Data excerpts START

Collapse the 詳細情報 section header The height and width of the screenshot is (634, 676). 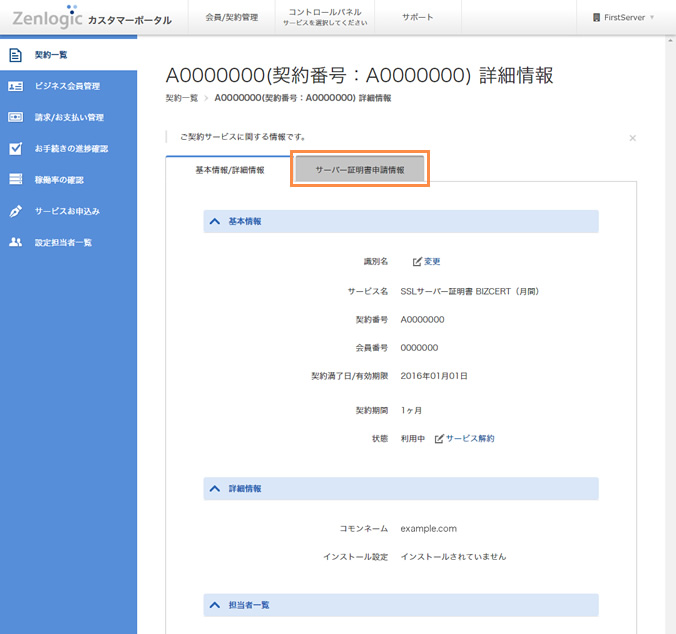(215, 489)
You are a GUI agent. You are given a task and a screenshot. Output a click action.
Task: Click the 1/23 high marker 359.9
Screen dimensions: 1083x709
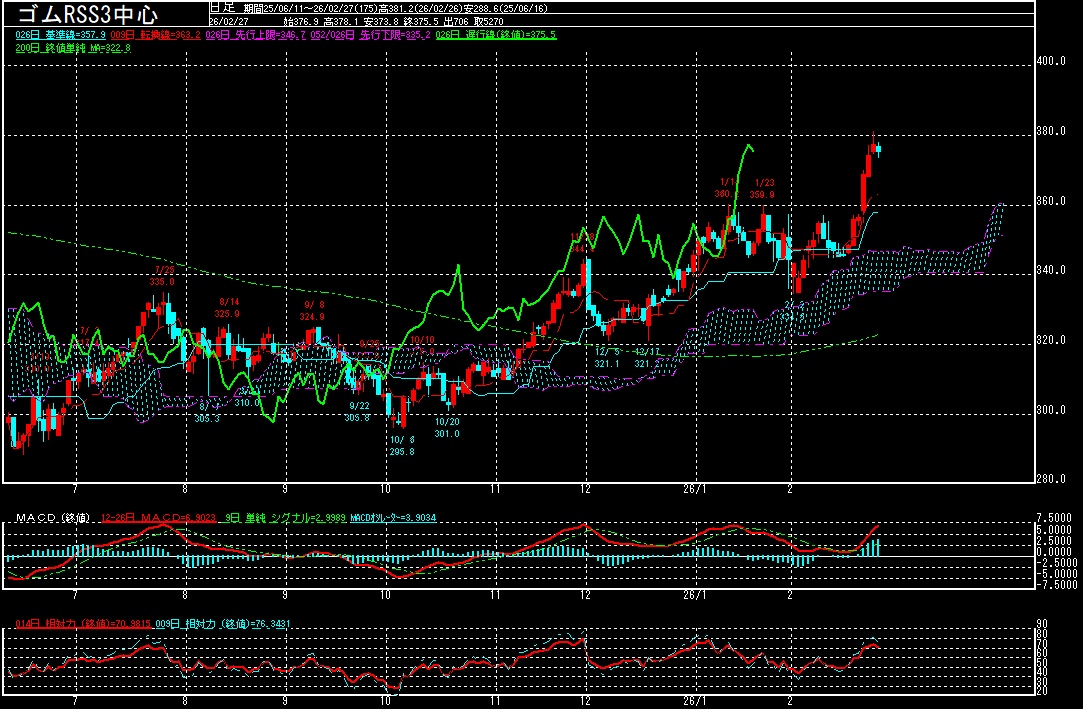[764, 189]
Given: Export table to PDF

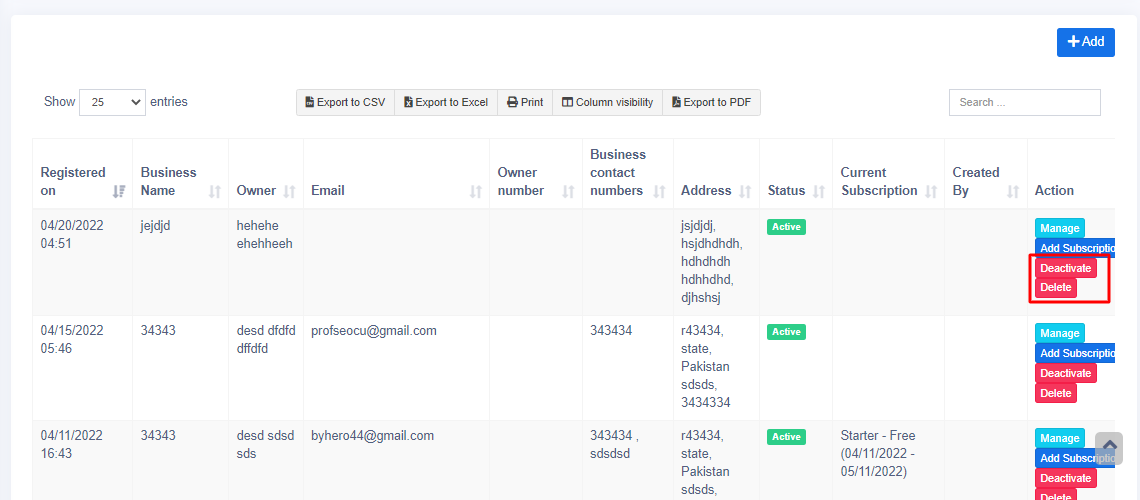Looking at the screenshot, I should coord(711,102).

Data excerpts END

_The task_: The final stretch of the data, from the line with "You are a GUI" through its last line, is to be retyped exactly; pictures are not part of the copy.

_Task output_:
You are a GUI agent. You are given a task and a screenshot. Output a click action.
Task: Click the 1/23 high marker 359.9
Screen dimensions: 1083x709
[764, 189]
Given: Export table to PDF

Looking at the screenshot, I should coord(711,102).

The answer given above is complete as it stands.